The Study-Level Index of Confounding: a meta-analytic tool to enhance the utility of observational data for comparative effectiveness

Article type
Authors
Jadotte Y1, Slyer J2, Holly C1, Salmond S1
1Northeast Institute for Evidence Synthesis and Translation at Rutgers University
2Northeast Institute for Evidence Synthesis and Translation at Pace University
Abstract
Background: randomized controlled trials (RCTs), including pragmatic clinical trials, provide the most rigorous level of evidence for comparative effectiveness, but most research studies remain observational due to a variety of factors (e.g. ethics, feasibility, and generalizability). The dominant methodological limitation inherent to observational studies is selection bias, which leads to confounding by indication or severity that then limits their use as evidence of comparative effectiveness. Specifically, individual studies control analytically for these confounders in a haphazard way, which makes pooling of data from observational studies challenging, due to the inclusion of different confounders across studies, and absence of outcome effect size data across these confounders.

Objectives: the objective of this study was to improve the diversity of methodologies that can be incorporated validly into comparative effectiveness evidence-based decision-making, by developing a statistical meta-analytic approach to control for confounding by indication or severity across multiple studies of similar and different methodologies.

Methods: this study used the case of preventive statin therapy, given its plethora of RCT and observational studies, to facilitate the proposed analysis. Following the standard systematic review approach recommended by the National Academy of Medicine to find, select, assess and synthesize effectiveness evidence, we included 90 relevant research studies in the analysis, from a total of 9962 articles identified. We extracted data for a variety of confounders, and performed meta-analyses for the RCTs and observational studies, which we pooled separately.

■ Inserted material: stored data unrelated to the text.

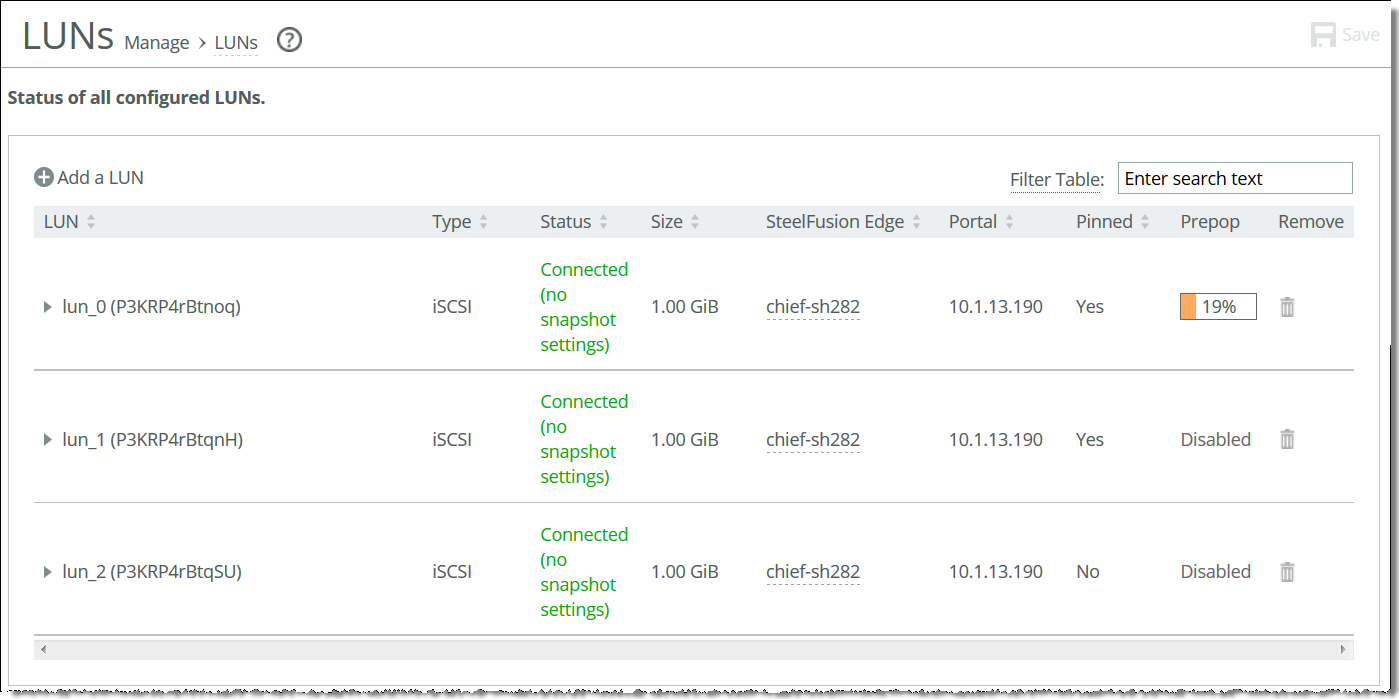Delete lun_0 using its trash icon
The height and width of the screenshot is (699, 1399).
pos(1287,307)
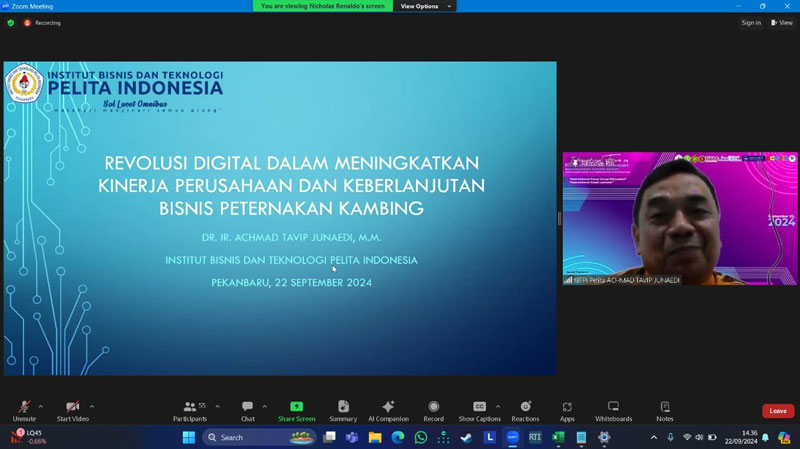Launch the AI Companion
Image resolution: width=800 pixels, height=449 pixels.
(388, 409)
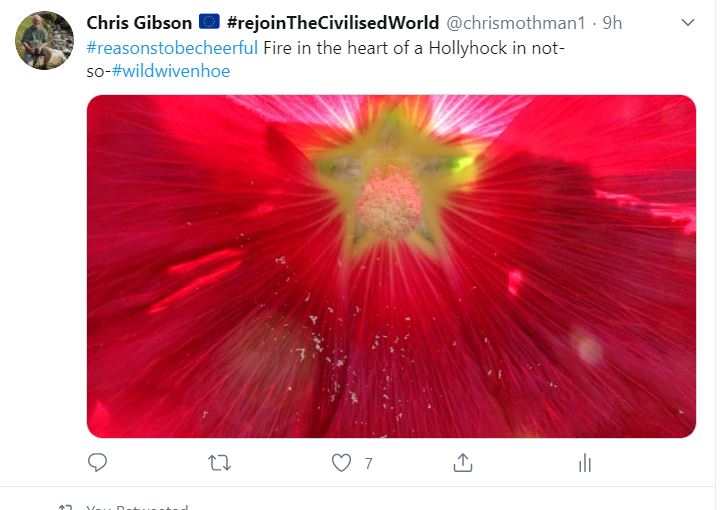
Task: Click the small retweet icon beside You Retweeted
Action: coord(65,507)
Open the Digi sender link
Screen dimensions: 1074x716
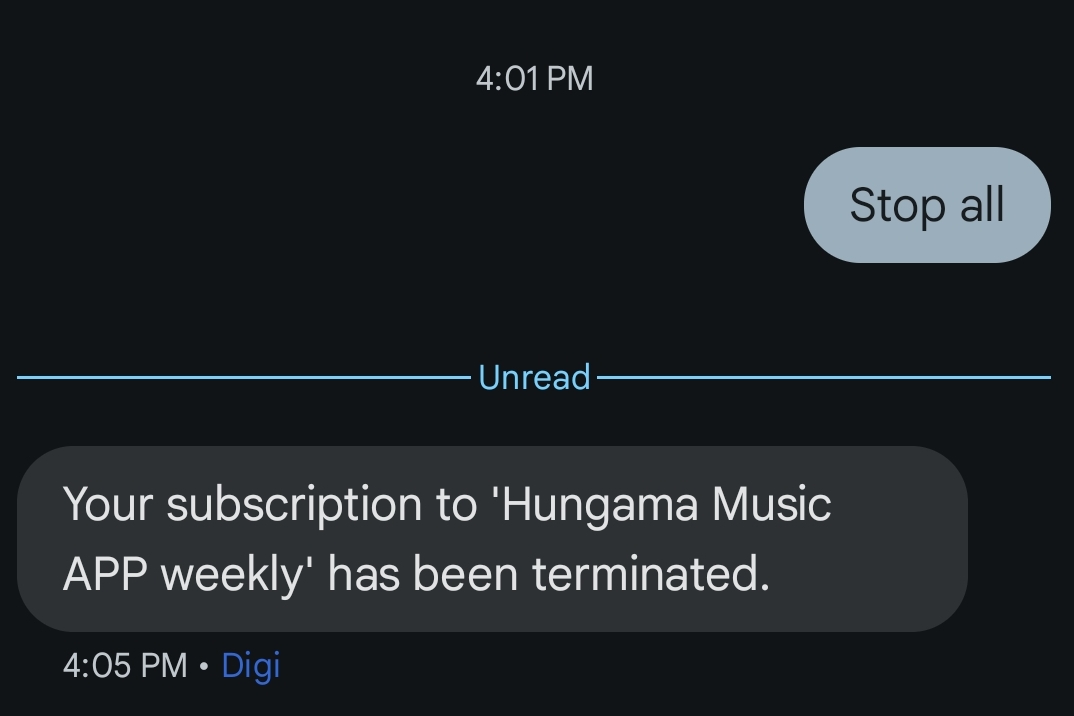(x=251, y=665)
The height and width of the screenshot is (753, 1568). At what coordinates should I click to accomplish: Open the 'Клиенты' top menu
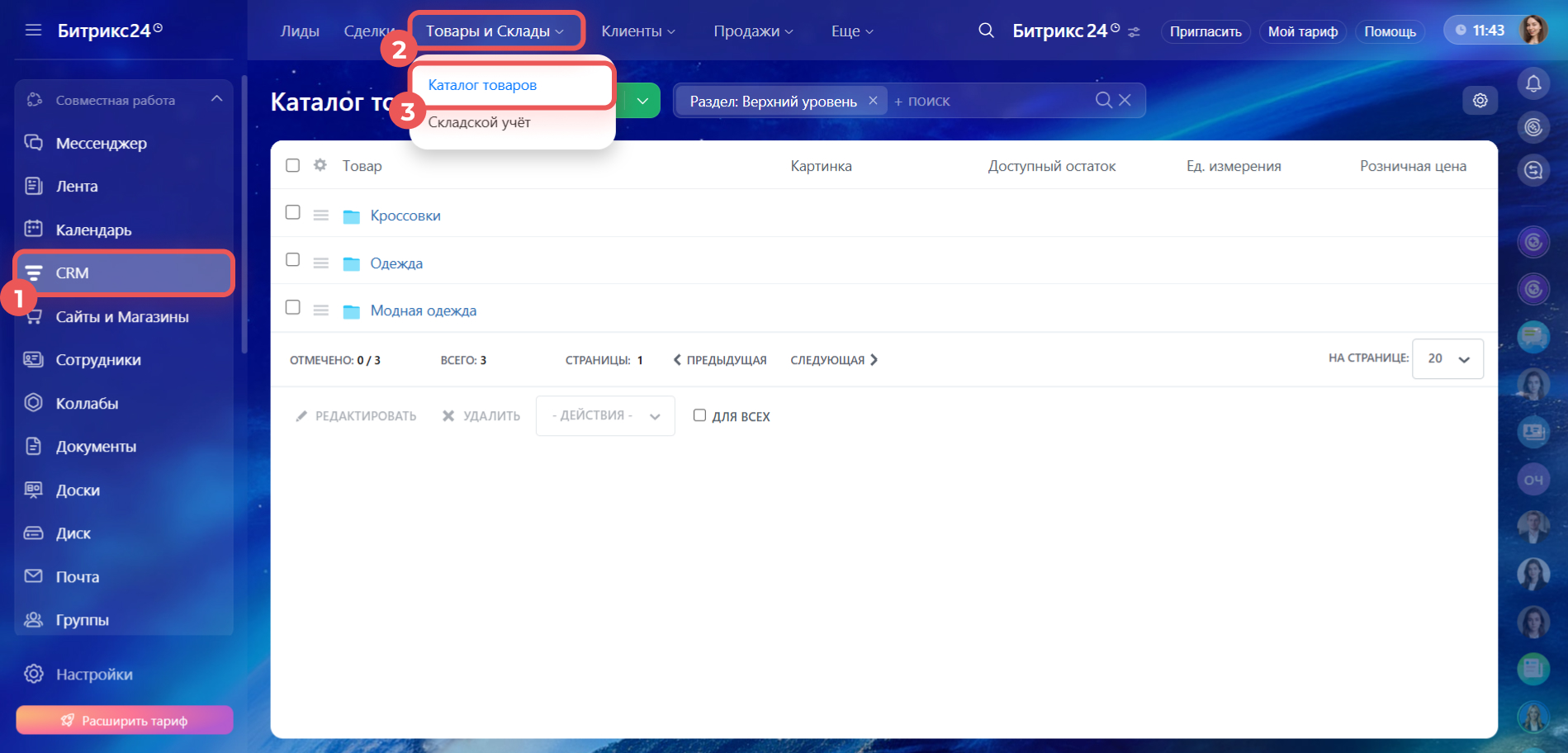[637, 31]
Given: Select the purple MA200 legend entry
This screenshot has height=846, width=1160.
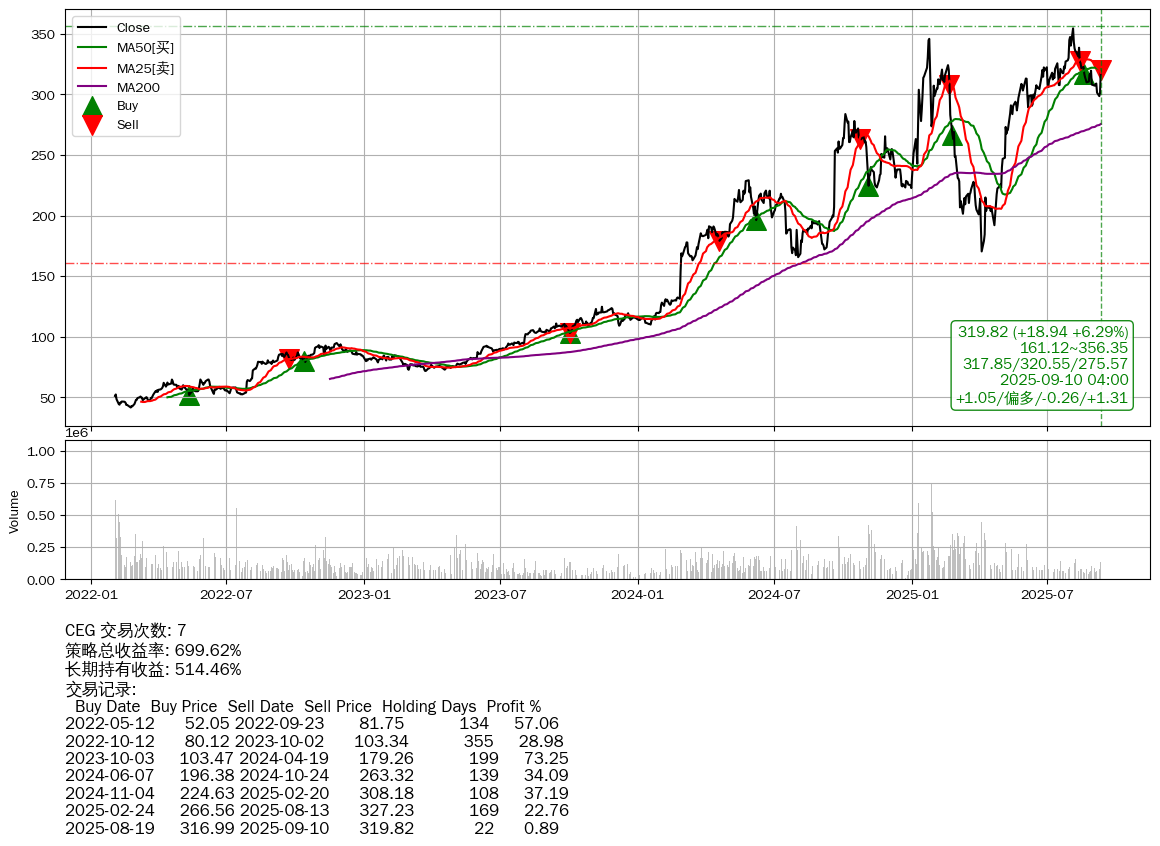Looking at the screenshot, I should [138, 88].
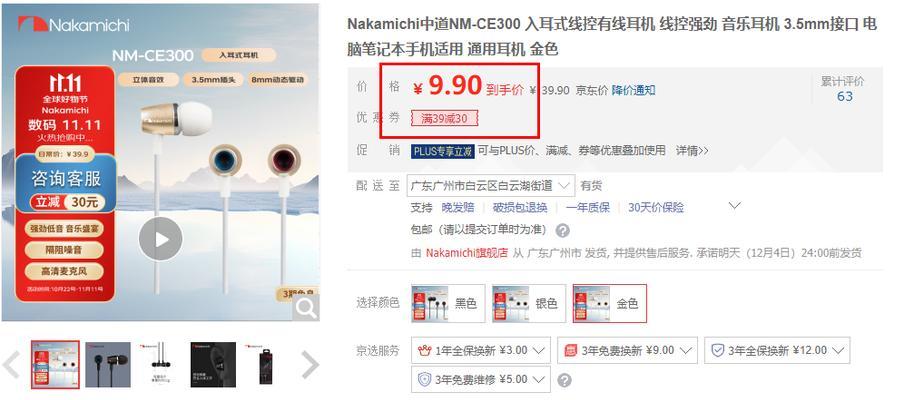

Results: to overcome the diverse confounding issues across studies, the authors developed a de-novo study-level index of confounding (or SLIC index), which consists of the raw difference in the value of a given confounder across the two intervention groups for each study. The approach taken included:
1) a priori definition of all variables qualified as confounders by indication or severity;
2) calculation of the SLIC index value for each confounder,
3) inclusion of each SLIC index as a separate variable in the meta-regressions; and
4) data imputation and performance of sensitivity analyses for analytic robustness.
The SLIC indices had consistent magnitudes across multiple meta-regressions.

Conclusions: this study demonstrates that it may possible to overcome two significant limitations of methodological diversity in comparative effectiveness studies by using the SLIC index to control for confounding by indication or severity. Additional research is needed to explore further the impact of data imputation methods for the SLIC index on the meta-regression in order to validate the utility of this statistical technique.

Patient or healthcare consumer involvement: lay healthcare consumers were involved in the conceptualization of the research question and its significance. They did not participate in the methodological aspects of the study.